The other asymmetrical relationship important to the book is the one between men and women. If anything is clear in this slippery book it is its indictment of white male privilege. Ezra isn’t as charming as thinks: his avuncularity is a mask for a pretty ruthless narcissism that requires that he fascinate women all out of proportion to the quality of his character. Halliday deftly makes us turn against Ezra.

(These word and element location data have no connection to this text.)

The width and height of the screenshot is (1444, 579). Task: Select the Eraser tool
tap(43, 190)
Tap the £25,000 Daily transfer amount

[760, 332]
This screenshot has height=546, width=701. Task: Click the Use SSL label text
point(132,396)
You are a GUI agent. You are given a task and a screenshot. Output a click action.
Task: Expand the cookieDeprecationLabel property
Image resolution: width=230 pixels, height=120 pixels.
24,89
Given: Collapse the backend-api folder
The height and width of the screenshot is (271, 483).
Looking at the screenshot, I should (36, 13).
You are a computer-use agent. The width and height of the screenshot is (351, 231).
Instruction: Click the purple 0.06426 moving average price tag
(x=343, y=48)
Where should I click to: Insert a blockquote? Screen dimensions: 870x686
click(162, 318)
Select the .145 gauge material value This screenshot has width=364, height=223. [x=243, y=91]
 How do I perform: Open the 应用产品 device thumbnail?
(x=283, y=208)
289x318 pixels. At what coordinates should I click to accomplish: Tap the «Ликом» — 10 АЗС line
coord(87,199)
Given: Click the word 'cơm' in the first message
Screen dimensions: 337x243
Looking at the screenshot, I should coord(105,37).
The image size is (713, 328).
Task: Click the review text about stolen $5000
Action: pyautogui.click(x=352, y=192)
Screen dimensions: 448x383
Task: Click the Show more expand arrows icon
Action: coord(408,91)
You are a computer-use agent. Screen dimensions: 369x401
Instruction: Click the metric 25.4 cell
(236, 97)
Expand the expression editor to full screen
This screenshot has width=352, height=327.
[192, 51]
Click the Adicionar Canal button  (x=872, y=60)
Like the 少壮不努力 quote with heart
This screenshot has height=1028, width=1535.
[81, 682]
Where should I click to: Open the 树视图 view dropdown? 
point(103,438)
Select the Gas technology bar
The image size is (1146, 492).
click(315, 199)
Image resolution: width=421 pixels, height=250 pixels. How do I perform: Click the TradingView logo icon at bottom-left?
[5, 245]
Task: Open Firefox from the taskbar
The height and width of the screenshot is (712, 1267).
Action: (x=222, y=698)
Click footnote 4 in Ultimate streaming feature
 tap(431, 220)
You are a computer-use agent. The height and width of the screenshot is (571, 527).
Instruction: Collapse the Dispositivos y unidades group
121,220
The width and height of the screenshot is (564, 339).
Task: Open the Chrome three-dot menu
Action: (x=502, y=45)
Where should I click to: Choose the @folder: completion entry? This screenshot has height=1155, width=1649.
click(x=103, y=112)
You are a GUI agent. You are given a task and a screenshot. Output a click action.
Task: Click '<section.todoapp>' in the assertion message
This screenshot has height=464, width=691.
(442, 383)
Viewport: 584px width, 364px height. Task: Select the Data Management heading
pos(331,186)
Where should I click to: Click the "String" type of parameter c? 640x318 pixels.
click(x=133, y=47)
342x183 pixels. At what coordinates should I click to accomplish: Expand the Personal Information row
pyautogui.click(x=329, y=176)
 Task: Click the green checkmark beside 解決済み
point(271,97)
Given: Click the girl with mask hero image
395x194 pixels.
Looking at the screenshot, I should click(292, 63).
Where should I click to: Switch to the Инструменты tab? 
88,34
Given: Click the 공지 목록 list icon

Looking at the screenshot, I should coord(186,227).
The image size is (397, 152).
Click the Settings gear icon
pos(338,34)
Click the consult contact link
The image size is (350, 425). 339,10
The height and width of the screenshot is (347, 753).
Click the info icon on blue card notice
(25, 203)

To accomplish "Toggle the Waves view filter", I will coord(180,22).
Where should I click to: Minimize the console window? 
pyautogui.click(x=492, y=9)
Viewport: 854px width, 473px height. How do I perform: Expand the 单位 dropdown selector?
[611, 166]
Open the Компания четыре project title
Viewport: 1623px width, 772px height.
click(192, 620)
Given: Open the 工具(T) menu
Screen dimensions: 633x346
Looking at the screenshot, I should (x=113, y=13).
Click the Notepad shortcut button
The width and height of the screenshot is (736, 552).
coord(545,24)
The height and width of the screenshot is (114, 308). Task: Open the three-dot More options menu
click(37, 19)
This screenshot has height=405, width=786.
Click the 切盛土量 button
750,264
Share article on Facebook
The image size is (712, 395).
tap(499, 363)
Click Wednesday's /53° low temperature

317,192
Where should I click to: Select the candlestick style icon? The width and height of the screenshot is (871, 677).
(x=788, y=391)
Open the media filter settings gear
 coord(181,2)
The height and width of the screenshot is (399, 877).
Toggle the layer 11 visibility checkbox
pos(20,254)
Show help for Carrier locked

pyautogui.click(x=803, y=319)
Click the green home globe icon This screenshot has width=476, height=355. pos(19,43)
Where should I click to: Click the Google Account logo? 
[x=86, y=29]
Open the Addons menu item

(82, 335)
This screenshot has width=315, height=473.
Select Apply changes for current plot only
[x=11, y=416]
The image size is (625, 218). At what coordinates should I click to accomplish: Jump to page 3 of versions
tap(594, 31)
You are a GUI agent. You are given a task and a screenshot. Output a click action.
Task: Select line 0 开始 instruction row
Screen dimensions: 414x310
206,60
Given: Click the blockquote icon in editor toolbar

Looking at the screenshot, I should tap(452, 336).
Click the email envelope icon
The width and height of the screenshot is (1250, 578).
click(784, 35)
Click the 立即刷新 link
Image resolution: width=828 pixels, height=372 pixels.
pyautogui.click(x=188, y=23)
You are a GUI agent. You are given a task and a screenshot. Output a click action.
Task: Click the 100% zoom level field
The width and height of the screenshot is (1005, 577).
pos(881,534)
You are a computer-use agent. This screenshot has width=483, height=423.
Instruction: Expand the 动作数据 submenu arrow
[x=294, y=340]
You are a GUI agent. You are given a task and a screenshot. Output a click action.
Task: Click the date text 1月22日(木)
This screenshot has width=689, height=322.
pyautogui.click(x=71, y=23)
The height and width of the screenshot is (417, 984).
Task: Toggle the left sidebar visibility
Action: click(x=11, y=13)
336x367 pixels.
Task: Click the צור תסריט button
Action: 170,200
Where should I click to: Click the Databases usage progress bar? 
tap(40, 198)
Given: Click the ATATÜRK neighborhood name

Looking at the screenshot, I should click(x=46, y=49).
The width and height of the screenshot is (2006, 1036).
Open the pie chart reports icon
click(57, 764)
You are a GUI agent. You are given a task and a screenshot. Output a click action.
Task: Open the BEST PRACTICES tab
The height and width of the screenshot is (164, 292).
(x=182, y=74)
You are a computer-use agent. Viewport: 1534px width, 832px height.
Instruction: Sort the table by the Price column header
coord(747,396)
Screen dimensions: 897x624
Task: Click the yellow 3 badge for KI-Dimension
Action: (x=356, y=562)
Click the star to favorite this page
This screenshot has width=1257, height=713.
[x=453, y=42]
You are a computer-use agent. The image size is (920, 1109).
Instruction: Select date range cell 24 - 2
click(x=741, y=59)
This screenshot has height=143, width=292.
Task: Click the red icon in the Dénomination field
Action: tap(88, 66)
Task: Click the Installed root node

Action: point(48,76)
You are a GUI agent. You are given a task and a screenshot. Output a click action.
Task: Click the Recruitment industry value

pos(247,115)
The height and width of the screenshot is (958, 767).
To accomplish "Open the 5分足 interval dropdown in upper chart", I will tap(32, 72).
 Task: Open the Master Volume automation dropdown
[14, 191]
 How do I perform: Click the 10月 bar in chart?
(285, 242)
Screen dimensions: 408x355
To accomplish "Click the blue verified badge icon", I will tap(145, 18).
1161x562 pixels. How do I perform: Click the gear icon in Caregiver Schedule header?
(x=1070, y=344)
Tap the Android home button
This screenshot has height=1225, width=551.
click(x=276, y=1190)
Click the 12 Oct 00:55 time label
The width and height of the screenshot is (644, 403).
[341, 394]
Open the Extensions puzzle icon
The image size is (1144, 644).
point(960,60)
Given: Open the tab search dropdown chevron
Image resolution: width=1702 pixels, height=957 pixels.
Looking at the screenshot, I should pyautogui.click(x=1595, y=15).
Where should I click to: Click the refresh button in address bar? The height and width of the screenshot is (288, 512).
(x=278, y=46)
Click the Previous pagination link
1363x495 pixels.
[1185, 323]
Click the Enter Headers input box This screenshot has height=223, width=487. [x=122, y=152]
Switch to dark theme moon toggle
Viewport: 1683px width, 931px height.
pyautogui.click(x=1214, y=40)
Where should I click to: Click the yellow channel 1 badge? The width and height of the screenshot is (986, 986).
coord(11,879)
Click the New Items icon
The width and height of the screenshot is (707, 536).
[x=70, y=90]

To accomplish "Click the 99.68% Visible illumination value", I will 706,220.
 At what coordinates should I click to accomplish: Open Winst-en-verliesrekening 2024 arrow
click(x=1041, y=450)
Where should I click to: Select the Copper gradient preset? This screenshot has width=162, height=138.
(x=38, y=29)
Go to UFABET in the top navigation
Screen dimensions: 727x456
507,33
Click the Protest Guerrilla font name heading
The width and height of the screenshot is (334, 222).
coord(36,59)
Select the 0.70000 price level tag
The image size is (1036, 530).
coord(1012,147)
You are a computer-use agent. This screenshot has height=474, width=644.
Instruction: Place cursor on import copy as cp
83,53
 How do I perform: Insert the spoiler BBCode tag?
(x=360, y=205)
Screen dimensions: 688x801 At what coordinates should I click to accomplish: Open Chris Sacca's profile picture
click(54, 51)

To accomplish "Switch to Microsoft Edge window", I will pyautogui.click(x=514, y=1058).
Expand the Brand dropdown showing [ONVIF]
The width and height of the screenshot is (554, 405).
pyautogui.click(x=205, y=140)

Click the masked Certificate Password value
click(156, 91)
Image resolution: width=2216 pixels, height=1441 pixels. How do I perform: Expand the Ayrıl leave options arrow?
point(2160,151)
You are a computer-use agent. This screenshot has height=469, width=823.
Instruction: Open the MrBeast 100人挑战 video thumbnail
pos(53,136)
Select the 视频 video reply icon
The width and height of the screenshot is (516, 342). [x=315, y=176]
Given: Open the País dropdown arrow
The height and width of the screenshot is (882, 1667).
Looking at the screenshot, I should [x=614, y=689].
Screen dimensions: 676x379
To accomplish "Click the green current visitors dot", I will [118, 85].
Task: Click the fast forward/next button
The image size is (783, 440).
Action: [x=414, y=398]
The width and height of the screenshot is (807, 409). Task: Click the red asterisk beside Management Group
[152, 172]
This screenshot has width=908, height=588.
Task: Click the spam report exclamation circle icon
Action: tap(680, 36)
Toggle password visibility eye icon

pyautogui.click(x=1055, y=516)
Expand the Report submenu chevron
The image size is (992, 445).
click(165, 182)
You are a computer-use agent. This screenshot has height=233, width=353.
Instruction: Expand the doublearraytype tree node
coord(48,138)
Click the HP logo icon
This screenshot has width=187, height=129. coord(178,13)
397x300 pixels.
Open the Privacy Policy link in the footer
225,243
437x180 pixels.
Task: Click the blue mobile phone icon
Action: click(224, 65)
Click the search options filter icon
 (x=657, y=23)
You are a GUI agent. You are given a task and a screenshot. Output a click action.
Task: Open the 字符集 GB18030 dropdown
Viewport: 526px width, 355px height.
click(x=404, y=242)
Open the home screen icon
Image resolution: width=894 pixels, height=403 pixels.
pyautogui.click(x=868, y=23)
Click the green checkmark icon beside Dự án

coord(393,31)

But even as I admired her skill here—she never casts aspersions on his work, for example; too many people are doing that these days with Roth—I was troubled by her example of insufferable male privilege. Ezra doesn’t just happen to be Jewish; his Jewishness is at times part of what the book finds irritating about him. It’s true that a disproportionate number of the most prominent abusers who have come to light in the past year or so are Jewish. And in my opinion Jewish men need to have a reckoning about their masculinity and how it’s tied to some dangerous ideas about authority. But I don’t think this book is enabling that conversation. I don’t think it’s interesting enough about Jewishness, except to tie it in a careless way to Ezra’s (and by extension, through his friends and acquaintances and the cultural institutions they are shown to have built, to his generation’s) carelessness and entitlement.
That aspect of the novel disturbed me. But I liked how it kept evading my grasp. When we say a book is slippery we often mean it is confusing or that it is cutely self-referential. But this slipperiness is as thorough going as it is thought provoking. I’ll read her next book with interest.